One of the most important and practical subfields of text analysis is sentiment analysis

Sentiment analysis allows us to determine the emotional tone of a text.

It can be applied to:

  • brand monitoring
  • customer feedback analysis
  • political party manifestos
  • social media sentiment analysis, etc.

Models of Sentiment Analysis

Various approaches have been developed to perform sentiment analysis. These range from simple rule-based methods to cutting-edge deep learning techniques.

Some of the most common sentiment analysis models include:

  • Lexicon-based analysis
  • Machine learning
  • Pre-trained transformer-based deep learning

Models of Sentiment Analysis

Lexicon-based analysis

This type of analysis entails using predefined rules to determine the sentiment of text.

For example, presence of actual positive or negative words determine the sentiment of text.

Lexicon-based analysis are easy to implement but may not be as accurate (e.g. there might be issues like context sensitivity and sarcasm detection)

Models of Sentiment Analysis

Machine Learning

This entails training a data to identify the sentiment of a piece based on a set of labeled training data.

This can be trained on a variety of ML algorithms: e.g. decision trees, support vector machines (SVMs), and neural networks.

These are typically more accurate than lexicon analysis, but they require a larger amount of training data.

Sentiment Analysis: Vader

Let us now perform sentiment analysis using NLTK in python

We will do this on the same data

#Step1: Load library
import pandas as pd
import string
import nltk
from nltk.sentiment.vader import SentimentIntensityAnalyzer
from nltk.corpus import stopwords
from nltk.tokenize import word_tokenize
from nltk.stem import WordNetLemmatizer
nltk.download('all')
from nltk.stem import WordNetLemmatizer, PorterStemmer

#Step2: Reading the CSV data into a DataFrame
import pandas as pd
import numpy as np
texts_df = pd.read_csv("/Users/bgpopescu/Library/CloudStorage/Dropbox/john_cabot/teaching/text_analysis/week8/lecture8b/data/aggression_texts.csv")
True

Pre-processing Text

We can use the function that we created previously to clean the text:

from nltk.tokenize import word_tokenize
from nltk.corpus import stopwords
from nltk.stem import WordNetLemmatizer, PorterStemmer
import string
import nltk

# Ensure necessary NLTK resources are downloaded
nltk.download('punkt')
nltk.download('wordnet')
nltk.download('stopwords')

# Initialize lemmatizer and stemmer
lemmatizer = WordNetLemmatizer()
stemmer = PorterStemmer()

# Define lemmatization function
def lemmatize_text(tokens):
    return [lemmatizer.lemmatize(word) for word in tokens]

# Define stemming function
def stem_text(tokens):
    return [stemmer.stem(word) for word in tokens]

# Preprocessing pipeline
def preprocess_text(df, text_column):
    # Step 1: Ensure the specified column contains only strings
    df[text_column] = df[text_column].astype(str)

    # Step 2: Convert text to lowercase
    df["text2"] = df[text_column].str.lower()

CHALLENGES:
1. What does the sentiment analysis text say machine learning models require, compared with lexicon analysis?
2. Reproduce the sentiment analysis text from "One of the most" to "tone of a text.".

SUPPLIED INFORMATION:
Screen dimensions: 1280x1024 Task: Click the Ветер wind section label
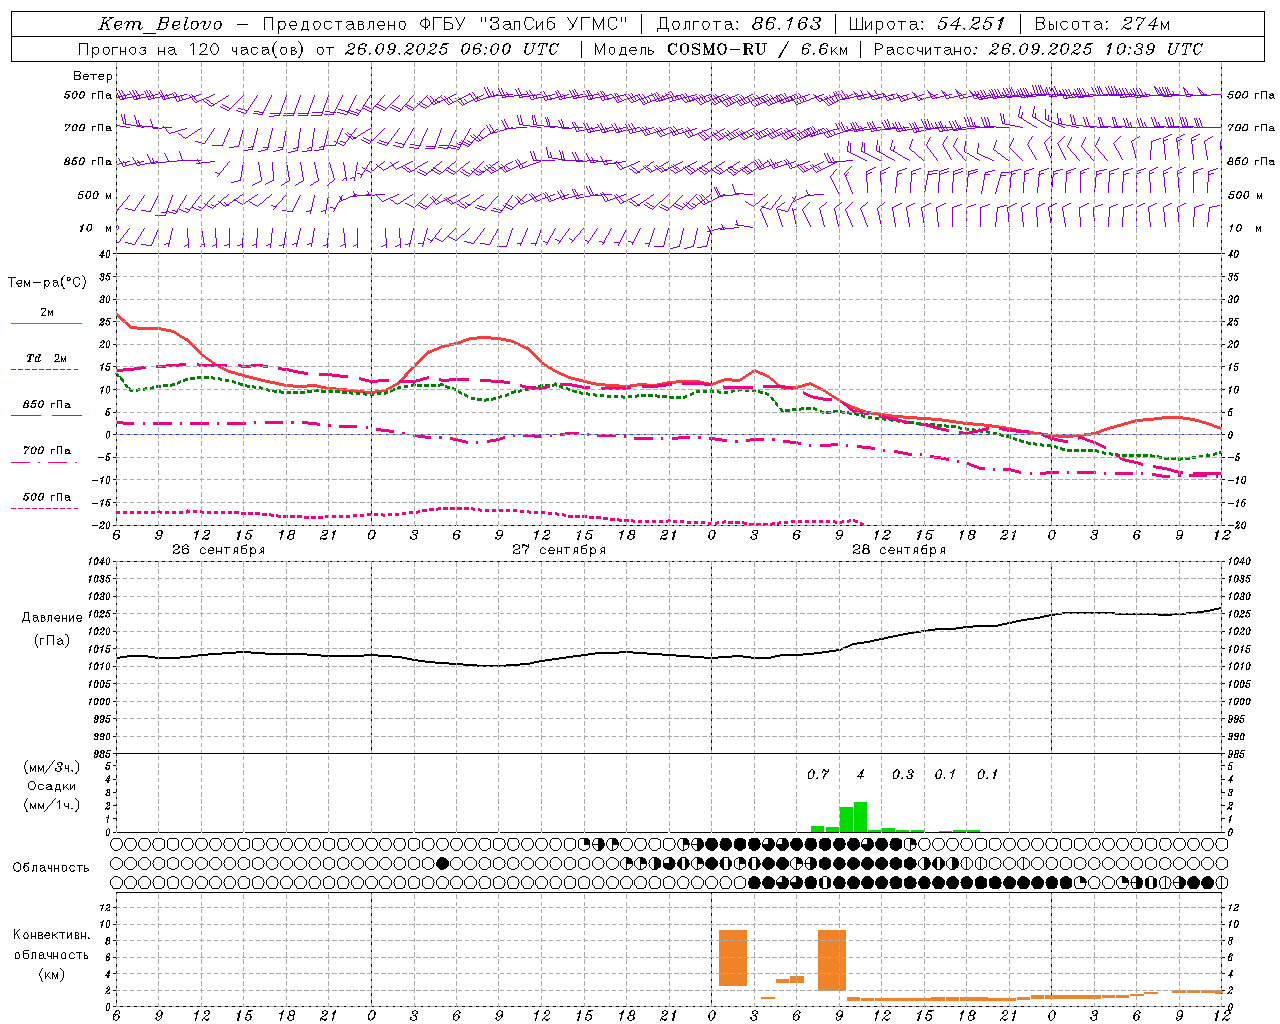tap(93, 76)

RESPONSES TO THE EXERCISE:
1. They require a larger amount of training data.

2.
One of the most important and practical subfields of text analysis is sentiment analysis

Sentiment analysis allows us to determine the emotional tone of a text.